■ 本文 ■
________________________

Locals(ろーかるず) 1994年春 その2
そして中学最後の春休み・・・・
行き先は竜王スキー場・・・大学生っぽいやつらに混じって9人の背伸びした中学生は東京から夜行のツアーバスで一路憧れのスキー場へ!
「ねぇねぇ、なんで君たちは皆で同じ格好しているんだい? 移動教室じゃないんだから・・・・」
買ったばっかりのスキーウェアに身をつつんだ女共からはあきれを通り越して半分軽蔑のまなざし・・・・。
「だから、いやだっていったんだってば・・・・。」って、じゅんじ。
「ゴ、ゴ、ゴレンジャー・・・・(ボソッ)。」って、ターボー。
「五つ子・・・・。」って、けいすけ。
「・・・・・・・変かな?」って、よす。
「え? カッコうぃ~じゃん」って、わんちゃん。
「はいはい・・・って、どーでもいいけど恥ずかしくて一緒に滑れないじゃん!!」って4人一斉に言ってたっけ。
・・・・・・・・・。
「でもさぁ、一緒に来てるのに本当に一緒に滑らないとは・・・。 あいつら冷たくねぇか?」
「まぁまぁまぁ・・・つーか、ゲレンデマジックってやべーな。 全員かわいく見える・・・。 ほら、あの子も、あそこにも、あっちも・・・。 ナンパでもするかぁ~!」
「・・・・わんちゃん、そんな度胸ないっしょ。 親子連れ以外、どーみても俺らが一番年下出し・・・相手してくれないべよ。」
「まぁ、しゃーないっしょ。 楽しむべよ。 いくぞー!!」
寒いゲレンデに日が沈みかけた夕方。
バスの中でもはしゃぎまくっていたので、ほぼ徹夜で一日中スキー。 疲れを知らない中学生と言えどもさすがに全員くたくたでホテルに戻る途中・・・・。
「あれ? あそこにいるのってリナたちじゃねーか?」って、じゅんじ。
「あいつら何やってんだ? おれらを置き去りにして。」って、ターボー。
「・・・・ん? 男といないかい? なんかクリボーみたいな頭したヤツに腕つかまれてんぜ。」って、わんちゃん。

________________________

■ 提供資料 ■
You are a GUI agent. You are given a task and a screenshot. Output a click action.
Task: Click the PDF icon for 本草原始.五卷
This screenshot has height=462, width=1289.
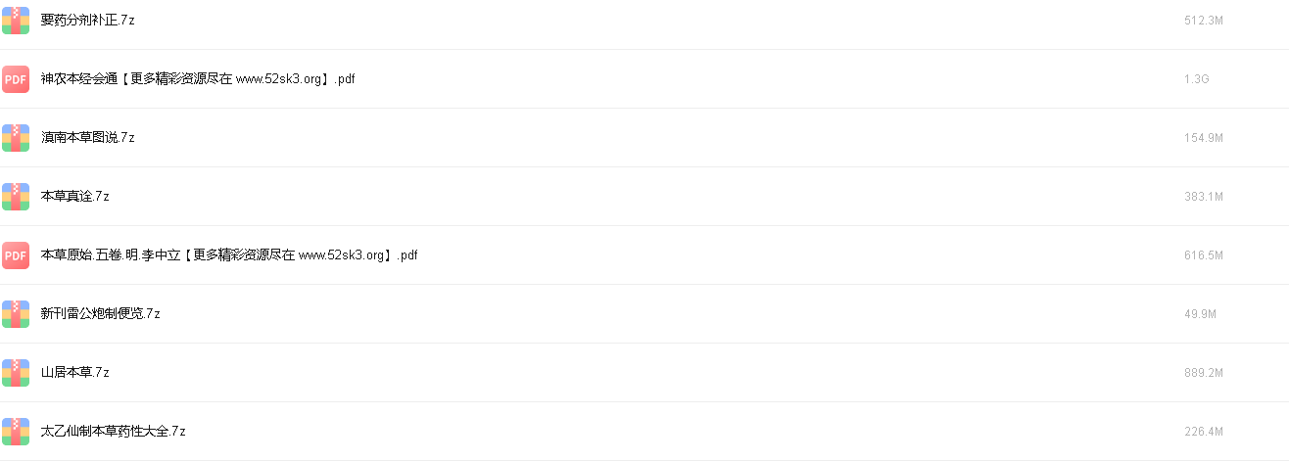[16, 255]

________________________

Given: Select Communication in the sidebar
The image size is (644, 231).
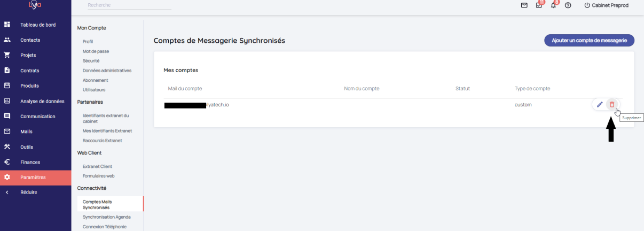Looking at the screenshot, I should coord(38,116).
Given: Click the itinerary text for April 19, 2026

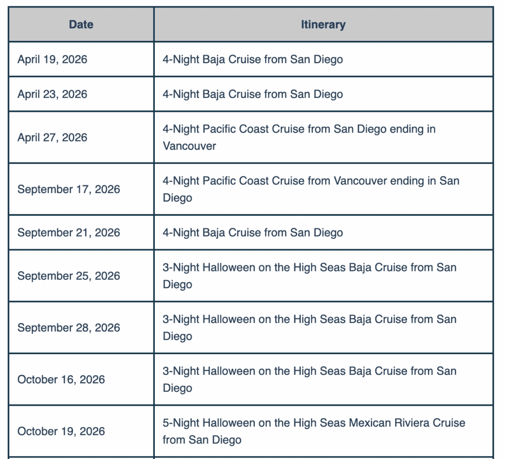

________________________

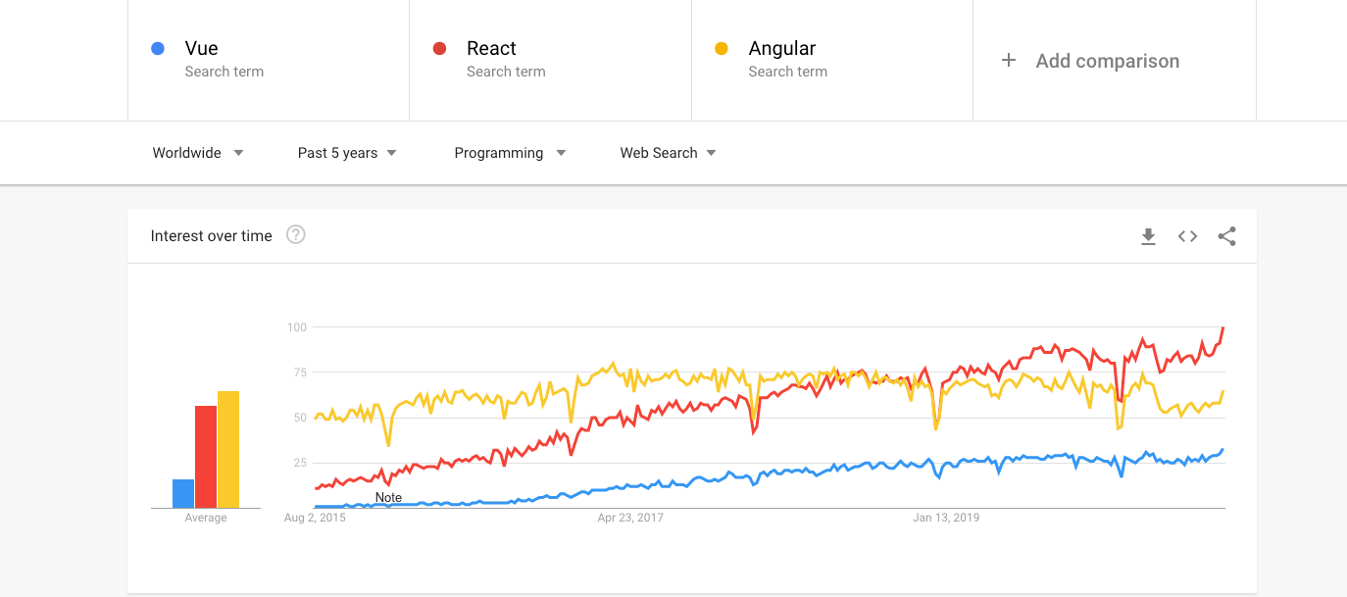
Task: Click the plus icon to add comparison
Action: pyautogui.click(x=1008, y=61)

________________________

■ 練習問題 ■
1. スキー場の話の本文のうち、「Locals(ろーかるず) 1994年春 その2」で始まり「全員かわいく見える・・・。 ほら、あの子も、あそこにも、あっちも・・・。 ナンパでもするかぁ~!」」まで続く部分を、一字も変えずに書き写しなさい。
2. 記録の中の、「Given: Select Communication in the sidebar」を含む行から始まり「Looking at the」を含む行まで続く範囲を、両端の行も含めて番号付きの箇条書きに整えなさい。空行と画像は解答に入れないこと。
本文と記録は、それぞれ別の出典から取られたものです。

■ 解答一覧 ■
1.
Locals(ろーかるず) 1994年春 その2
そして中学最後の春休み・・・・
行き先は竜王スキー場・・・大学生っぽいやつらに混じって9人の背伸びした中学生は東京から夜行のツアーバスで一路憧れのスキー場へ!
「ねぇねぇ、なんで君たちは皆で同じ格好しているんだい? 移動教室じゃないんだから・・・・」
買ったばっかりのスキーウェアに身をつつんだ女共からはあきれを通り越して半分軽蔑のまなざし・・・・。
「だから、いやだっていったんだってば・・・・。」って、じゅんじ。
「ゴ、ゴ、ゴレンジャー・・・・(ボソッ)。」って、ターボー。
「五つ子・・・・。」って、けいすけ。
「・・・・・・・変かな?」って、よす。
「え? カッコうぃ~じゃん」って、わんちゃん。
「はいはい・・・って、どーでもいいけど恥ずかしくて一緒に滑れないじゃん!!」って4人一斉に言ってたっけ。
・・・・・・・・・。
「でもさぁ、一緒に来てるのに本当に一緒に滑らないとは・・・。 あいつら冷たくねぇか?」
「まぁまぁまぁ・・・つーか、ゲレンデマジックってやべーな。 全員かわいく見える・・・。 ほら、あの子も、あそこにも、あっちも・・・。 ナンパでもするかぁ~!」

2.
1. Given: Select Communication in the sidebar
2. The image size is (644, 231).
3. Looking at the screenshot, I should coord(38,116).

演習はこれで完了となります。